The pathology of mesangial IgA nephritis with clinical correlation

Abstract

Of 710 patients in whom renal biopsies with immunofluorescence, light microscopic, EM and clinical data were available, 239 had idiopathic mesangial IgA nephritis. In these 239 cases IgA was found alone in 45.7%, accompanied by IgG in 50.1%, IgM in 21.4%, C3 [complement component 3] in 82.4% and fibrin in 37.2%. Serum Ig levels including IgA were not significantly raised, and C3 activation was via the alternative pathway. There was a wide range of glomerular lesions with minor change, minor change with focal and segmental lesions including sclerosis and mesangial cell hypercellularity, diffuse mesangial cell proliferation and, infrequently, diffuse sclerosing glomerulonephritis. The gomerular lesions were related to the stage, duration and severity of the disease.

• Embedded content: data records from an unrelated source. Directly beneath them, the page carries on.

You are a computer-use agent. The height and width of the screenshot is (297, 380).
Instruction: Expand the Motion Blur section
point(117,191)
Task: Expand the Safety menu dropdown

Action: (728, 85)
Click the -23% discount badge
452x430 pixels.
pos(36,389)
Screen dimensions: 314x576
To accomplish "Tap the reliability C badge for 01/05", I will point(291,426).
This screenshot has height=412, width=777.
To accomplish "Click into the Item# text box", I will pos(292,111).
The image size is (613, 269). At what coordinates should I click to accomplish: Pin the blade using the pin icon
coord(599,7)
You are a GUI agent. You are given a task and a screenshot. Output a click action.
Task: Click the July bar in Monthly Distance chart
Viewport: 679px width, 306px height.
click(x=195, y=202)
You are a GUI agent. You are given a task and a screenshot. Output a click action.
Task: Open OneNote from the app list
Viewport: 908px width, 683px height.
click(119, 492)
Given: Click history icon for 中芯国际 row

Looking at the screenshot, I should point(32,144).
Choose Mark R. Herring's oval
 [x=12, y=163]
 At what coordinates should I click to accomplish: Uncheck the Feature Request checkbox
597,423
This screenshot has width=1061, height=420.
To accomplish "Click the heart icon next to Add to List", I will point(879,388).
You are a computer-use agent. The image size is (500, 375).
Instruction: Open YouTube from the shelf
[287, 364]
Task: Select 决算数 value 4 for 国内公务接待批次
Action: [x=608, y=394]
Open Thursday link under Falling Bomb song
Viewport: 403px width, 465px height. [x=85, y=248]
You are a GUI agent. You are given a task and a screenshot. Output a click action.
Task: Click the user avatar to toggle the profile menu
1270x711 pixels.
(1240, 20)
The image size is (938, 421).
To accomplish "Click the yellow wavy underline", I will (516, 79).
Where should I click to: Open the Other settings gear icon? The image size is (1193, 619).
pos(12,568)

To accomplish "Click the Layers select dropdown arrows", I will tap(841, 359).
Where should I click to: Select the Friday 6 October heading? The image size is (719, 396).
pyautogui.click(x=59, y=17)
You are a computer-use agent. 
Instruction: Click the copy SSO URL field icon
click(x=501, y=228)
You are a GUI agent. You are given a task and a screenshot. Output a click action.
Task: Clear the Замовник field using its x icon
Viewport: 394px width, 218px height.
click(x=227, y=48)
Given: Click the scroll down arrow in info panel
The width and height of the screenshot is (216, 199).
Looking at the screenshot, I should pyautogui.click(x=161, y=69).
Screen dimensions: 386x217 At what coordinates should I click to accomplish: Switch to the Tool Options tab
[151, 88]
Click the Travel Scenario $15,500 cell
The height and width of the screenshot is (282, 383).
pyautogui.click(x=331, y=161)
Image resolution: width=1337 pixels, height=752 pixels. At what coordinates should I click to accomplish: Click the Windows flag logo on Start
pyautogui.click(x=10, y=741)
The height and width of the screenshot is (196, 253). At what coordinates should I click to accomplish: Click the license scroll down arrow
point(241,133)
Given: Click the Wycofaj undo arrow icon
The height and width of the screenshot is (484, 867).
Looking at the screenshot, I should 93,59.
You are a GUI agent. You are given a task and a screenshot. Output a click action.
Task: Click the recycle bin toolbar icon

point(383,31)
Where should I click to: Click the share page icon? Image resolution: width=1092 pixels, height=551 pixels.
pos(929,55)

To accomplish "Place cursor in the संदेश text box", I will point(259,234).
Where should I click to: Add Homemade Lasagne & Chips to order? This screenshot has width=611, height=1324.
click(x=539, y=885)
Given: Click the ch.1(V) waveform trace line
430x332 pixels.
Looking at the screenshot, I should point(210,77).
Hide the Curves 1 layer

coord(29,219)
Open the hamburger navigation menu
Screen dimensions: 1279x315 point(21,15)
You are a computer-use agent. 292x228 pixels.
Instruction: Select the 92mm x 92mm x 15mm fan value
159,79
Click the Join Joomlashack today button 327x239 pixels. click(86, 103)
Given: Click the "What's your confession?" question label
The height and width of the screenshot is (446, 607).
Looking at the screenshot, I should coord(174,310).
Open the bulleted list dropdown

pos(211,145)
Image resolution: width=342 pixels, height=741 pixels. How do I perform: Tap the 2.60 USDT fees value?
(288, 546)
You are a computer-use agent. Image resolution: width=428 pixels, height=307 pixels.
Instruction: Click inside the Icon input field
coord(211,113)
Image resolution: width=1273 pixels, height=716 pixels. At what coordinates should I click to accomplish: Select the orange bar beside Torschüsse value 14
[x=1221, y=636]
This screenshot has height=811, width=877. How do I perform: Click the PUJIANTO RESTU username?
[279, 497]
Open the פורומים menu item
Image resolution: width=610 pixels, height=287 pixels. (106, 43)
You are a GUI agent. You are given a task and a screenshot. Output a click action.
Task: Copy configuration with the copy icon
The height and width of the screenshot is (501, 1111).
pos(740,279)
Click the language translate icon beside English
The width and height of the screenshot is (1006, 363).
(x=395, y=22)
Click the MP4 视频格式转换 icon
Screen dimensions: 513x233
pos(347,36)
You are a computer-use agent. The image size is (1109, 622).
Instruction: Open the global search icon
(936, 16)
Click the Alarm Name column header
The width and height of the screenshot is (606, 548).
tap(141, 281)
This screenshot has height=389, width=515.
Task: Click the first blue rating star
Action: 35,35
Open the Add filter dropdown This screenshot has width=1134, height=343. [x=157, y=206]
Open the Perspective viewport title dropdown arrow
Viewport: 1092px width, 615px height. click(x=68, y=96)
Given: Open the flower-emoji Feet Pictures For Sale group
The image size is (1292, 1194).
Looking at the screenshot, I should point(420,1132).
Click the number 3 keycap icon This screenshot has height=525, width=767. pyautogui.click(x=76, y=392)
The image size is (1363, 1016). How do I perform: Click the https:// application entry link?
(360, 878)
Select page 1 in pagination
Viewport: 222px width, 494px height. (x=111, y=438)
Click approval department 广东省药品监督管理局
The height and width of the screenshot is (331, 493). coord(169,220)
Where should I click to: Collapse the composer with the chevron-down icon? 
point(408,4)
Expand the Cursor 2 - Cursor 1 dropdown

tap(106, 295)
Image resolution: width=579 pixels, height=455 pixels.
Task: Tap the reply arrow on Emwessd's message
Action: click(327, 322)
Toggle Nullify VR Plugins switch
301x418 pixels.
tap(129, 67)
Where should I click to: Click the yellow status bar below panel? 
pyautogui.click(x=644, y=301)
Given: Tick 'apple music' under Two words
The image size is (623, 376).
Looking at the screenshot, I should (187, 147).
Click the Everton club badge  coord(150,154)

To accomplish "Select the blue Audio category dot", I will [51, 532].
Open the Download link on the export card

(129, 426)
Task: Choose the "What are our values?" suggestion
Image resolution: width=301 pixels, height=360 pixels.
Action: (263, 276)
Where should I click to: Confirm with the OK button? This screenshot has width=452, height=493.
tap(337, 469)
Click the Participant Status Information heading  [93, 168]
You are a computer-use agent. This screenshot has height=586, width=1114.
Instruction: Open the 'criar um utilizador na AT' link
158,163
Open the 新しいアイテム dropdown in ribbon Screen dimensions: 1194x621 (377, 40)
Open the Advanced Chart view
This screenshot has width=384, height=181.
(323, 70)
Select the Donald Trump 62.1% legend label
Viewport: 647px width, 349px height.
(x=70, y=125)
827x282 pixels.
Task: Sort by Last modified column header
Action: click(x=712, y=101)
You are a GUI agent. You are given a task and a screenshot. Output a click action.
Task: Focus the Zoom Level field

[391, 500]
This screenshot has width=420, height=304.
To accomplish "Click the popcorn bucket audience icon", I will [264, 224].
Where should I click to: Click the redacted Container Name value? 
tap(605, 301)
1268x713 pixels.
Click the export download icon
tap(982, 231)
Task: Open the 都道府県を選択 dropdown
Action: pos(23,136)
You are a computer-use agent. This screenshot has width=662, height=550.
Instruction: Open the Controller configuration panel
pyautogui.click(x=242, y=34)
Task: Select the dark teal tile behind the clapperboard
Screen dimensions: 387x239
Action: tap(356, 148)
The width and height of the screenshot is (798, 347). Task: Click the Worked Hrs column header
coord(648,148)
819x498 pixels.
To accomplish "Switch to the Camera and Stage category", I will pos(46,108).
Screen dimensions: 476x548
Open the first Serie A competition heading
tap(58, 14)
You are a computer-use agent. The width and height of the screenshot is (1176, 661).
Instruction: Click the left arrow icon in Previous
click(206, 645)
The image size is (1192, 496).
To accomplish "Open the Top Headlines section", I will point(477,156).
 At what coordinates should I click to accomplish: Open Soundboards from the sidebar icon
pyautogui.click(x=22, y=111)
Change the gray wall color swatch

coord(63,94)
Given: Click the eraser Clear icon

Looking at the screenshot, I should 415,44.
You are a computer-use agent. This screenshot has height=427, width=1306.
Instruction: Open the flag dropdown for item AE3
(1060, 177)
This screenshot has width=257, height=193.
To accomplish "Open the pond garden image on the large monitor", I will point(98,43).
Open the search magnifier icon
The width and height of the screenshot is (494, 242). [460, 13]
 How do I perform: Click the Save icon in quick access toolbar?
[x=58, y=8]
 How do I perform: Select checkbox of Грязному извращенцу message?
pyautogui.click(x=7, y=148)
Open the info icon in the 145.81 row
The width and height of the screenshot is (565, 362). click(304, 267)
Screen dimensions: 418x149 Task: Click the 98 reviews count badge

There was also a wide variability of clinical presentations, with asymptomatic and symptomatic microscopic hematuria-proteinuria, macroscopic hematuria, recurrent proteinuria, nephrotic syndrome, acute nephritis, hypertension and uncommonly as acute renal failure and K-losing nephritis. No etiological agent was found, and both the streptococcus and HBsAg [hepatitis B surface antigen] could not be identified. The disease(s) was the commonest type of primary glomerulonephritis (33.7%) in Singapore, where this lesion has an apparent high incidence.